Children who need HRT
Issues are not confined to women of a certain age, as clinical psychologist Julie Alderson said: "I'm worried for myself, my friends and also younger people who may need it for getting through puberty."
The 54-year-old from Monmouth works with children, and said HRT helps younger girls and women through a number of problems - such as ovarian insufficiency, where their periods do not start.
Other issues include menopause starting early when a woman's ovaries stop producing oestrogen.
Geeta Kumar, a consultant gynaecologist and menopause specialist at Wrexham Maelor Hospital, said the shortage seems to be largely due to manufacturing and supply issues, made worse by the pandemic.
"More women are coming forward to seek advice on their symptoms and that's down to all the education and awareness," Dr Kumar added.
"For me it's disappointing to see that women are once again faced with such barriers to accessing basic healthcare."
The Women's Equality Network Wales has called for menopause specialists to be available in every GP surgery, as women are not being treated fairly.
Supplies of some hormone replacement therapy (HRT) products have been impacted on by increased demand in the UK, leaving some women driving miles in search of their prescription.
"We have examples of women going to different pharmacies, asking friends have they got any, there's even some evidence of women trawling the internet and black market which obviously we don't want," said Julie Richards, trustee of FTWW.
"This is an example of how specific women's health issues are treated, they're not equitable, they're not seen as important."
The British Menopause Society reports that deliveries by a manufacturer of one oestrogen gel have nearly doubled so far this year, yet still have not been able to match the "continuing extraordinary demand".
"The Welsh government has long committed to being a 'feminist government'. We call on them to be our advocates now, and to do all it can to ensure that HRT is readily accessible to all of those who need it and in the form which best suits the individual," Ms Richards said.
Community pharmacists in Wales have backed calls for a change in the law to allow them to make small changes to a GP's prescription, meaning where shortages exist women do not need to return to their GP and an alternative can be given instead.
Products such as Oestrogel replace the oestrogen which starts to decline in perimenopause - a transitional phase before the menopause.
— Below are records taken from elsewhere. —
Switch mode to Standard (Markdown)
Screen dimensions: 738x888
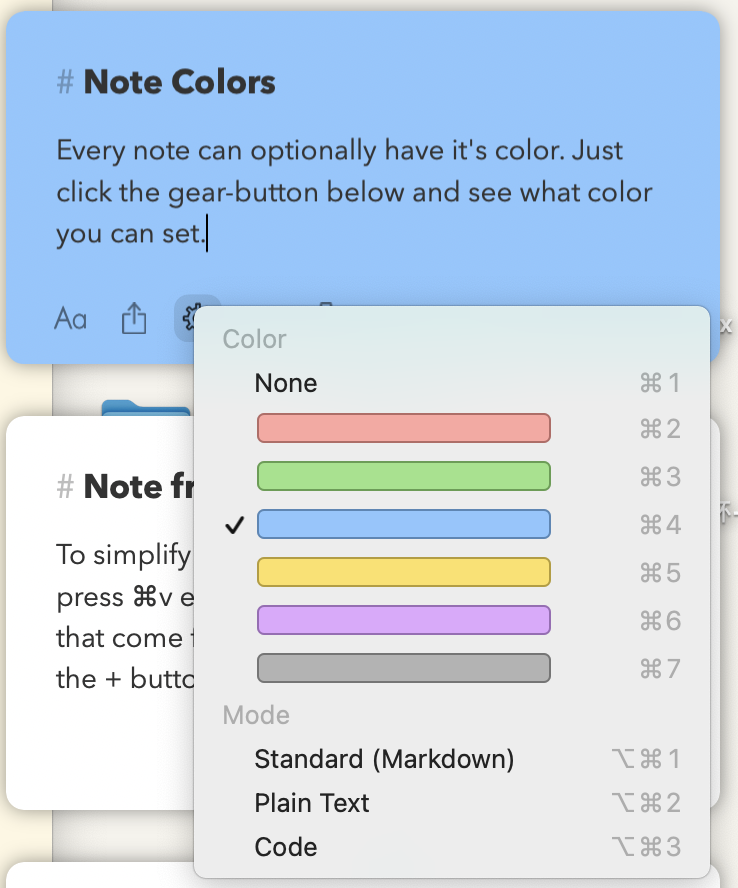384,759
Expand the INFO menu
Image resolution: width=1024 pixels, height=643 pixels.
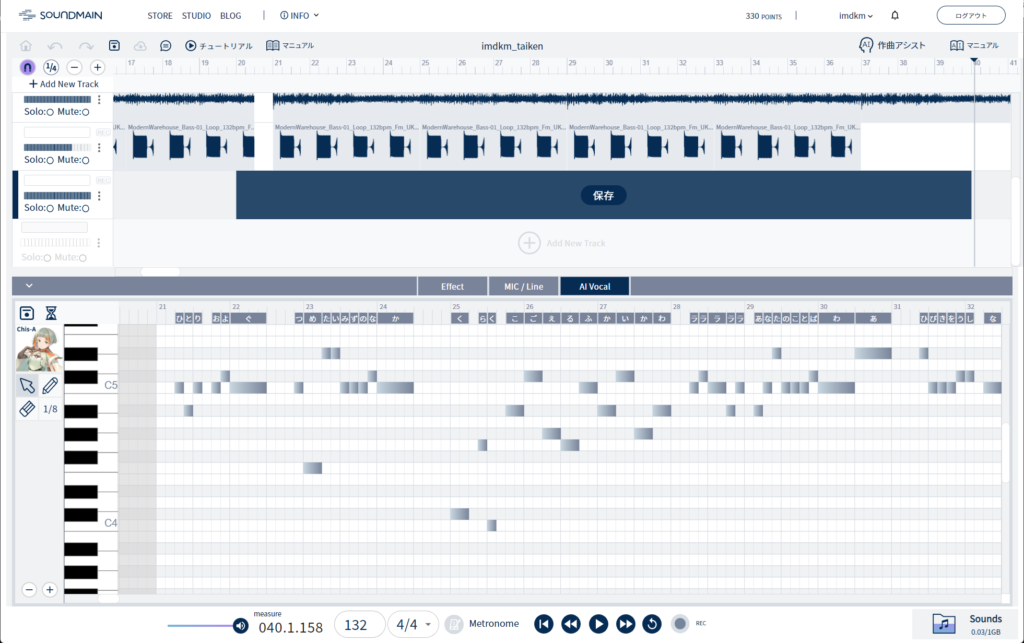click(299, 16)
The gel is rubbed on the arms, shoulders or inner thighs to reduce the risk of osteoporosis, or relieve symptoms like hot flushes.
A Welsh government spokesperson said: "We are concerned some women are experiencing difficulty in obtaining HRT. In Wales, the number of prescriptions for HRT has increased by more than 40% in the last five years, regrettably manufacturers have not kept pace with increasing demand.
"The UK government has responsibility for maintaining supply of medicines to the UK and the Secretary of State has committed to improve supplies of HRT.
"Women's experience of menopause may be different and we want the same high standards of care to apply to everyone. We are developing a menopause care pathway for use by all health boards."